#### Petunjuk 1:
Jawab pertanyaan berikut berdasarkan abstrak tentang perpustakaan dan literasi digital, masing-masing pada barisnya sendiri:
(a) Berapa lama jenjang perguruan tinggi menurut abstrak itu?
(b) Berapa umur Sulihah?
(c) Siapa yang membantu Sulihah memesan tiket setiap kali ia pulang kampung?
#### Petunjuk 2:
Tolong kutip secara persis seluruh bagian abstrak tentang perpustakaan dan literasi digital, mulai dari "Melihat pada" terus sampai "dirinya dalam bearktivitas.".

#### Teks yang Diberikan:
════════════════════
LEGAL STANDING PERPUSTAKAAN DAN LITERASI DIGITAL DI ERA DIGITALISASI DALAM ASPEK YURIDIS
Sumber Gambar :LEGAL STANDING PERPUSTAKAAN DAN LITERASI DIGITAL DI
ERA DIGITALISASI DALAM ASPEK YURIDIS
Penulis
: Rizal Hidayat*
ABSTRAK
Perpusatakan dan
Literasi sangatlah penting di dalam perkembangan zaman dari sejak kecil
dibangku sekolah kita selalu dituntut untuk membaca dan menulis atau literasi, kalo
dihitung dari SD sampai SMA 12 tahun bergelut dengan buku, ditambah lagi
jenjang perguruan tinggi yang lamanya empat tahun jadi keseluruhannya 16 tahun
dan seterusnya, menuntut ilmu itu tak ada batasannya sampai akhir hayat untuk
bekal dunia dan akhirat yang namanya menuntut ilmu kalo menurut keyakinan
penulis “Tolabul Ilmi Faridhotun Ala Kulli Muslim artinya Menuntut ilmu itu
wajib bagi setiap muslim” (HR. Muslim).
Melihat pada
kondisi konkrit ini salah satunya Sulihah, umur 48 tahun sebagai pembantu rumah
tangga yang tidak bisa baca atau buta huruf yang mengakibatkan sulit untuk
mengenal lingkungan. Pada saat itu sulihah bekerja pada majikan yang beberapa
tahun jarang pulang, ketika ia setiap kali pulang kampung ke halamannya ia
selalu dibantu oleh anak majikannya untuk dipesankan tiket sebab akibat sulihah
buta huruf sehingga menyulitkan dirinya dalam bearktivitas.
════════════════════
#### Kutipan Data:
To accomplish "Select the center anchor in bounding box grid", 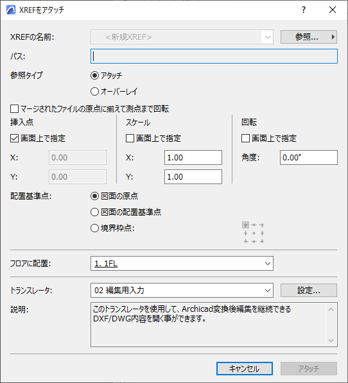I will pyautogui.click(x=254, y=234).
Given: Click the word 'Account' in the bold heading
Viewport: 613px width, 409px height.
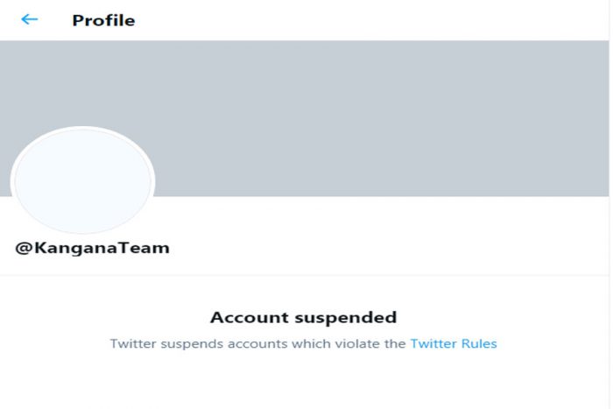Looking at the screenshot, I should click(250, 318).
════════════════════
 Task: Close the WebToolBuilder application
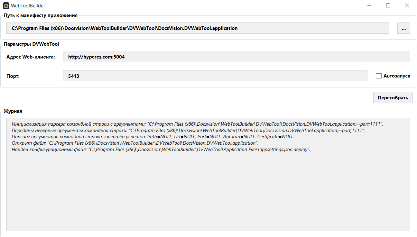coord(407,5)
════════════════════
#### Jawaban Tertulis 1:
(a) Empat tahun.
(b) 48 tahun.
(c) Anak majikannya.

#### Jawaban Tertulis 2:
Melihat pada
kondisi konkrit ini salah satunya Sulihah, umur 48 tahun sebagai pembantu rumah
tangga yang tidak bisa baca atau buta huruf yang mengakibatkan sulit untuk
mengenal lingkungan. Pada saat itu sulihah bekerja pada majikan yang beberapa
tahun jarang pulang, ketika ia setiap kali pulang kampung ke halamannya ia
selalu dibantu oleh anak majikannya untuk dipesankan tiket sebab akibat sulihah
buta huruf sehingga menyulitkan dirinya dalam bearktivitas.